### Activity
Using the data below, copy each line that includes the word "Dedicated".

### Dataset
######
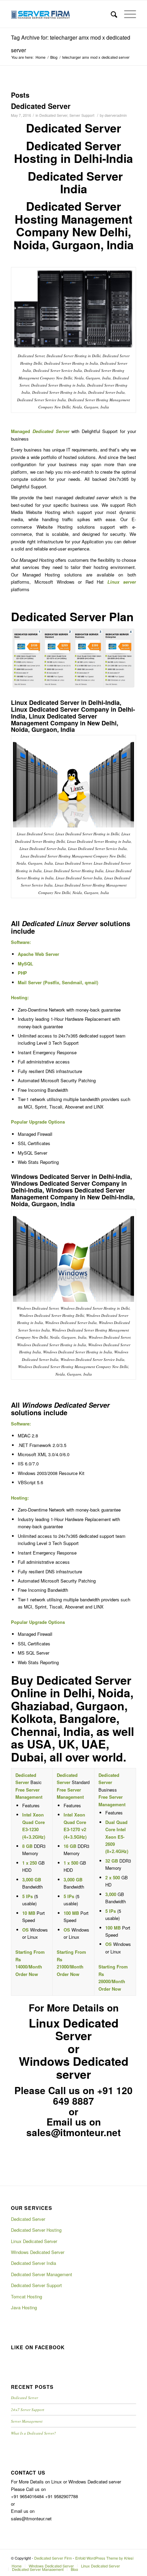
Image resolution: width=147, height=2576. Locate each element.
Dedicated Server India (33, 2263)
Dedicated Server (40, 106)
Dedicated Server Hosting (36, 2230)
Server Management (26, 2421)
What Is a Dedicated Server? (33, 2433)
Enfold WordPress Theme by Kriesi (104, 2558)
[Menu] (126, 14)
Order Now (26, 1974)
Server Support (81, 115)
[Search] (110, 14)
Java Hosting (24, 2307)
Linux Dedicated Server (34, 2241)
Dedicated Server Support (36, 2285)
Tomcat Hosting (26, 2296)
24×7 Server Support (27, 2409)
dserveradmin (116, 115)
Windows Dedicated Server (37, 2252)
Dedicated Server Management (41, 2274)
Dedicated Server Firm (53, 2558)
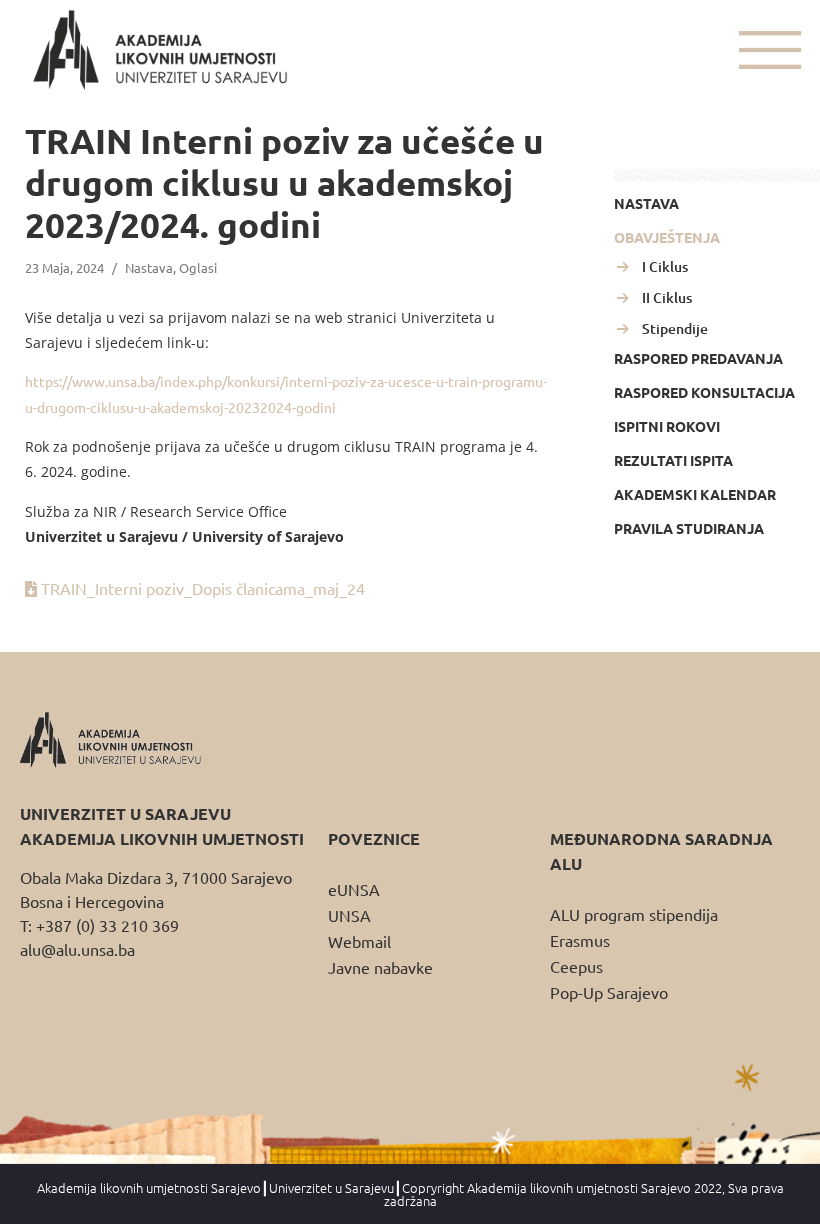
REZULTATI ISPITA (673, 460)
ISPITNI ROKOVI (667, 426)
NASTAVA (646, 203)
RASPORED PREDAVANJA (698, 358)
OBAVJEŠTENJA (667, 237)
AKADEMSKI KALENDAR (695, 494)
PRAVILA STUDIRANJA (689, 528)
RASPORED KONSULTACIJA (704, 392)
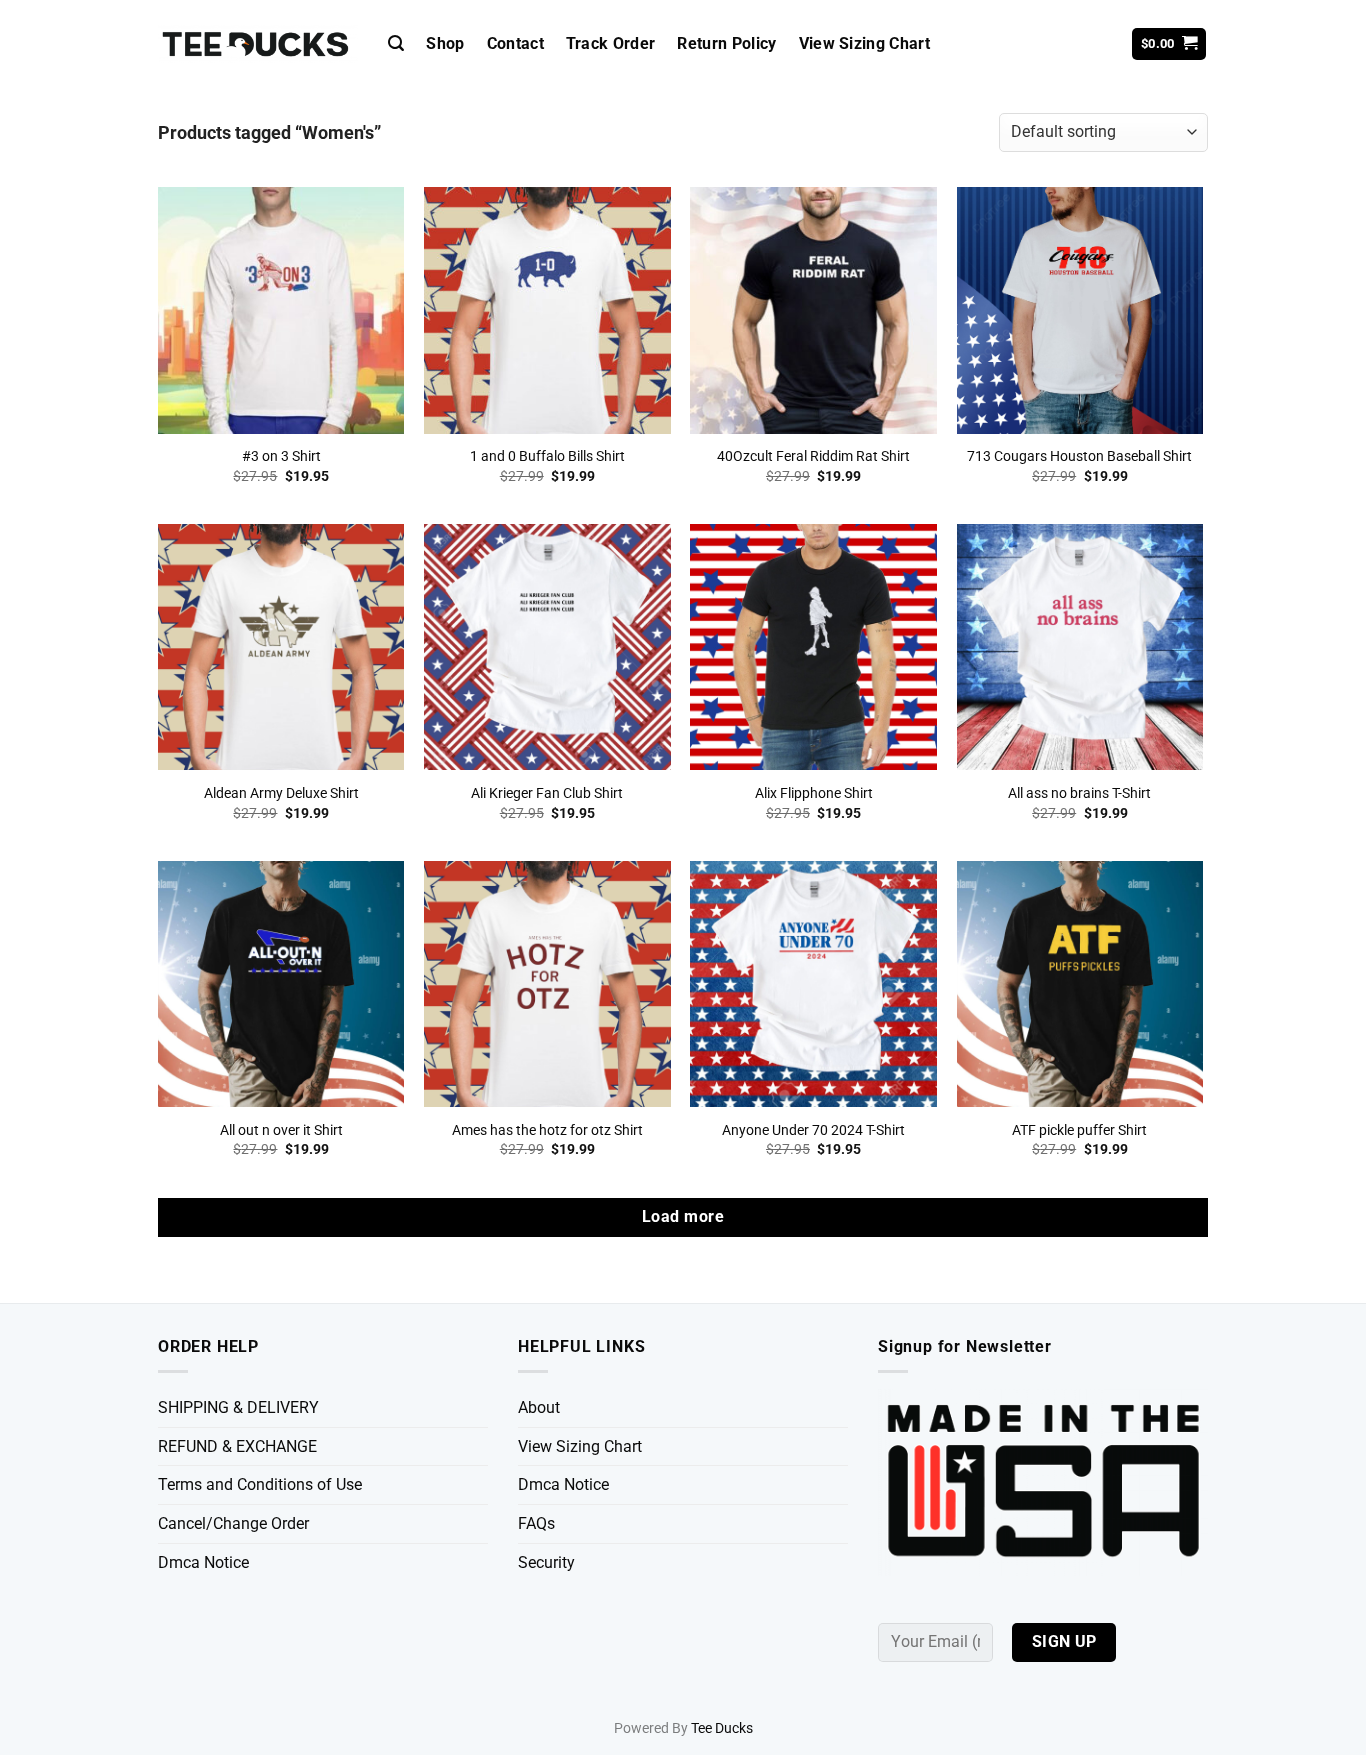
######
### Exercise result
Dedicated Server India (33, 2263)
Dedicated Server (40, 106)
Dedicated Server Hosting (36, 2230)
What Is a Dedicated Server? (33, 2433)
Linux Dedicated Server (34, 2241)
Dedicated Server Support (36, 2285)
Windows Dedicated Server (37, 2252)
Dedicated Server Management (41, 2274)
Dedicated Server Firm (53, 2558)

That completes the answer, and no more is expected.